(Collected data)
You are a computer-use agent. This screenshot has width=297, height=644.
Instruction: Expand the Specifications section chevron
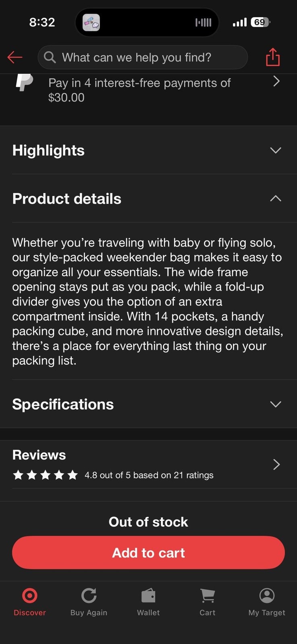tap(276, 404)
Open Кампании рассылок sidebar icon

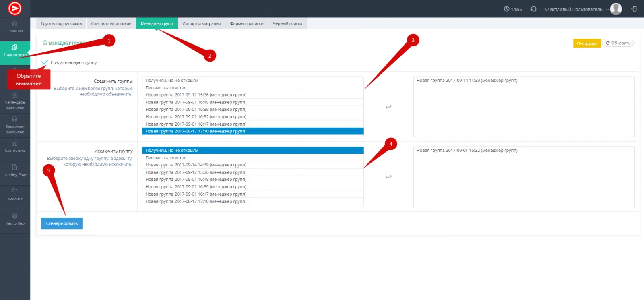(x=15, y=125)
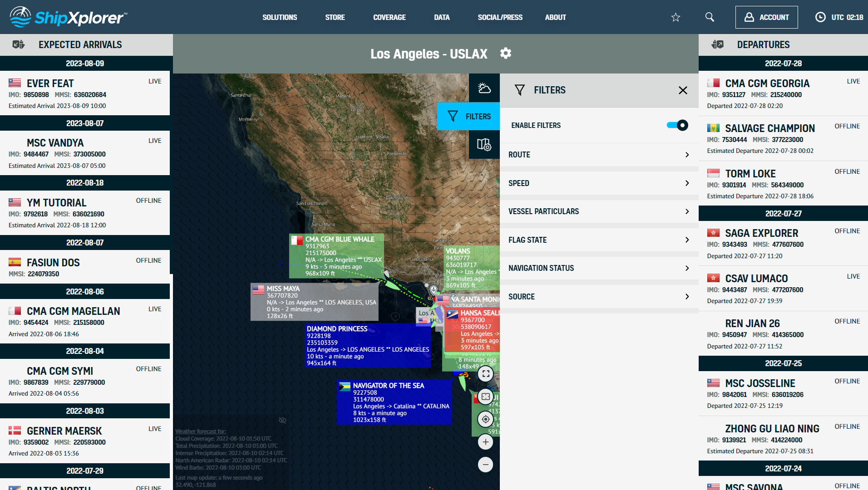Open the Coverage menu
Image resolution: width=868 pixels, height=490 pixels.
tap(389, 17)
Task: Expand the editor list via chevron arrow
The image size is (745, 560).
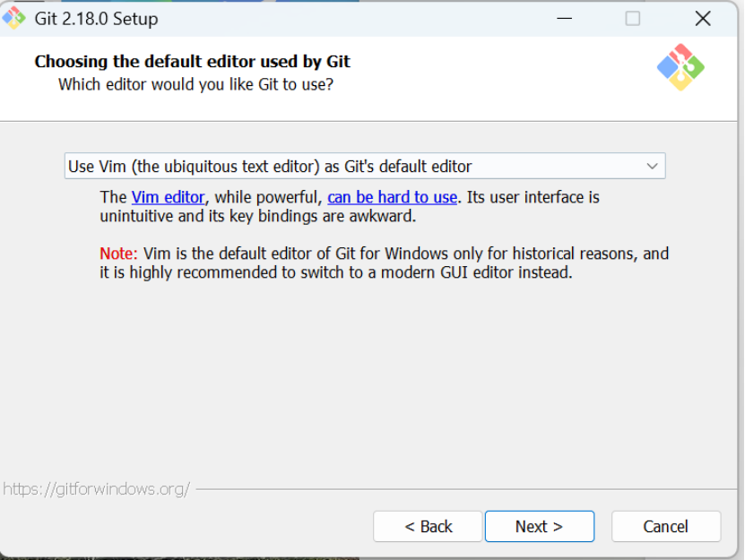Action: click(x=652, y=167)
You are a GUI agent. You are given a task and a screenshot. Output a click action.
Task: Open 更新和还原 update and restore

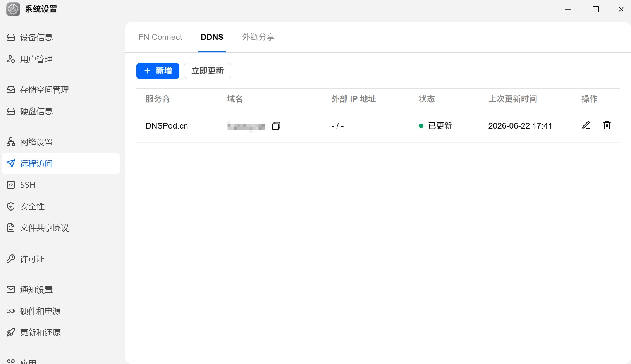point(61,332)
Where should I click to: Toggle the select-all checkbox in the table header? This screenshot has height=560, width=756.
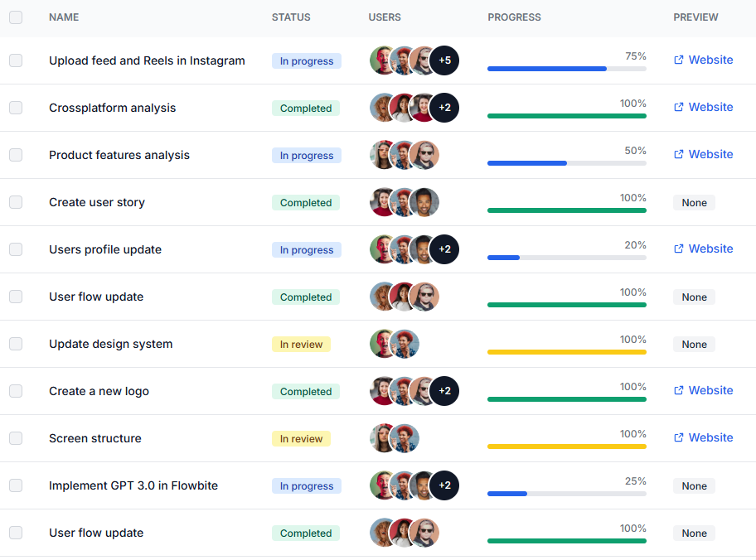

[What this task involves] Text only, no pictures: copy every entry exactly.

[Task result]
You are a computer-use agent. This screenshot has width=297, height=644.
Instruction: Expand the Specifications section chevron
tap(276, 404)
Open Кампании рассылок sidebar icon

(x=15, y=125)
Open the Coverage menu
Image resolution: width=868 pixels, height=490 pixels.
tap(389, 17)
Task: Expand the editor list via chevron arrow
The image size is (745, 560).
Action: click(x=652, y=167)
You are a GUI agent. You are given a task and a screenshot. Output a click action.
Task: Open 更新和还原 update and restore

point(61,332)
Where should I click to: Toggle the select-all checkbox in the table header? This screenshot has height=560, width=756.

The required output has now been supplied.